Convert PDF to Grayscale

Convert color PDFs to clean grayscale to save printer ink and shrink file size. Free, no signup, runs locally.

Key Features

About PDF Grayscale

PDF Grayscale converts color PDFs to black-and-white or greyscale — reducing file size, lowering printing costs, and meeting monochrome submission requirements — entirely in your browser. The tool renders each PDF page at high resolution via pdf.js, converts the resulting canvas to greyscale using a luminance-weighted formula (standard ITU-R BT.709), then re-encodes the pages into a new PDF. The greyscale conversion uses the perceptual luminance formula (0.2126R + 0.7152G + 0.0722B) rather than simple averaging, which preserves perceived contrast for text and diagrams. Resulting PDFs are significantly smaller than the originals because greyscale image data is one-third the size of RGB.

Most grayscale converters just average RGB channels, producing washed-out results where colored charts lose contrast. This tool uses the perceptual ITU-R BT.709 luminance formula — the same used by professional printing workflows — so text stays sharp and colored charts remain readable as greyscale. Client-side processing means no upload of sensitive documents.

Who Uses This Tool

How to Use Convert PDF to Grayscale

  1. Step 1: Upload your color PDF or drag it into the tool
  2. Step 2: Choose target resolution (150 DPI for screen, 300 DPI for print)
  3. Step 3: Select page range if needed (all pages or specific range)
  4. Step 4: Click "Convert to Greyscale" and download the result

Frequently Asked Questions

Will the greyscale PDF be smaller than the original?

Usually yes — significantly smaller. Greyscale image data is one-third the size of RGB. A 10 MB color PDF often becomes 3–5 MB after conversion.

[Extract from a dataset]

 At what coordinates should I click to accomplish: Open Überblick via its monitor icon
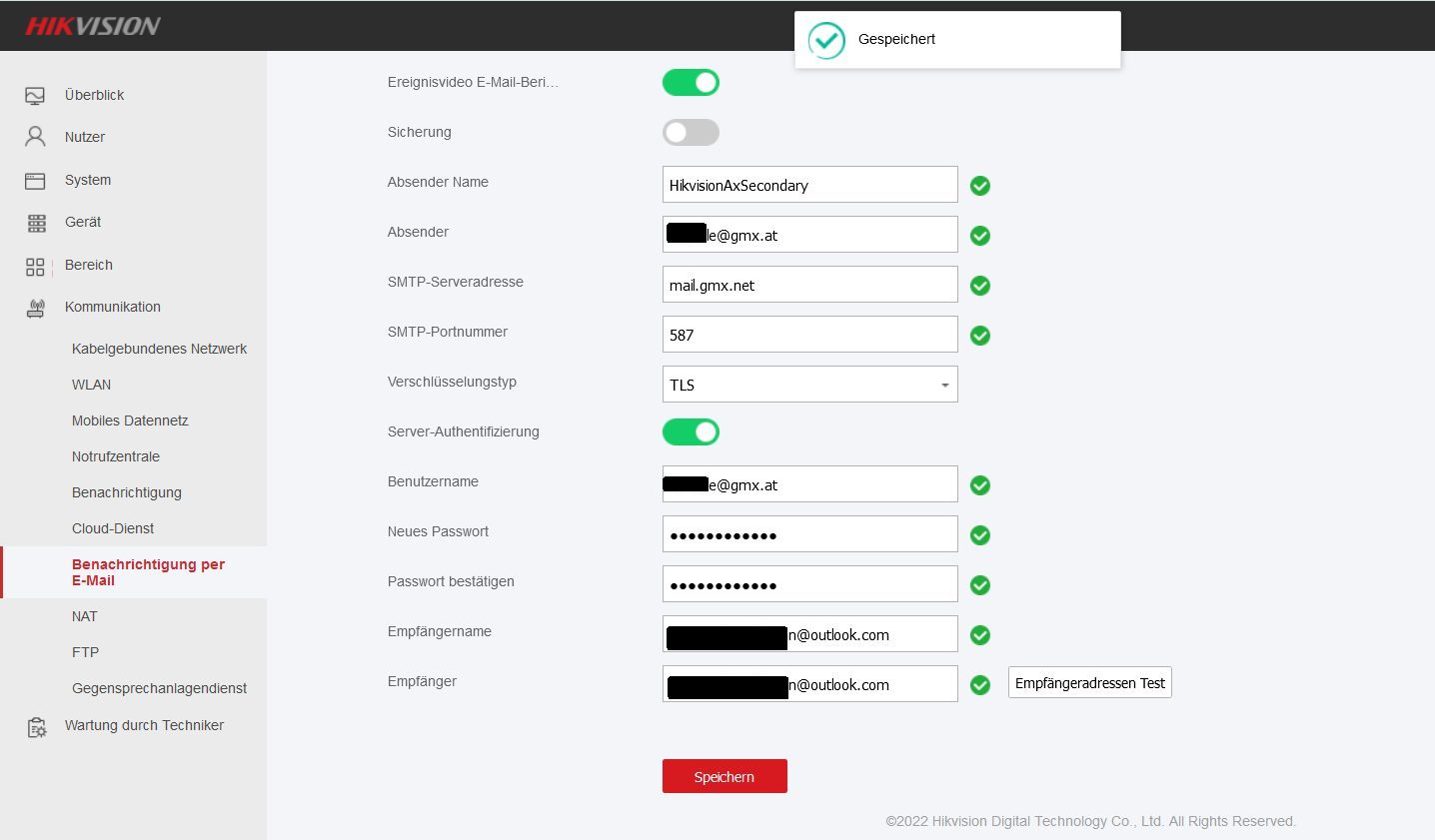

Will text still be readable?

Yes — the perceptual luminance formula ensures black text on white backgrounds is preserved perfectly. Colored text is converted to its luminance-equivalent grey.

Can I convert only some pages to greyscale?

Yes — use the page range selector to target specific pages. Other pages remain in color.

Why use perceptual conversion vs. simple averaging?

Human eyes are most sensitive to green light. Simple averaging treats all channels equally, making images look too dark. The BT.709 formula weights green higher, producing natural-looking greyscale.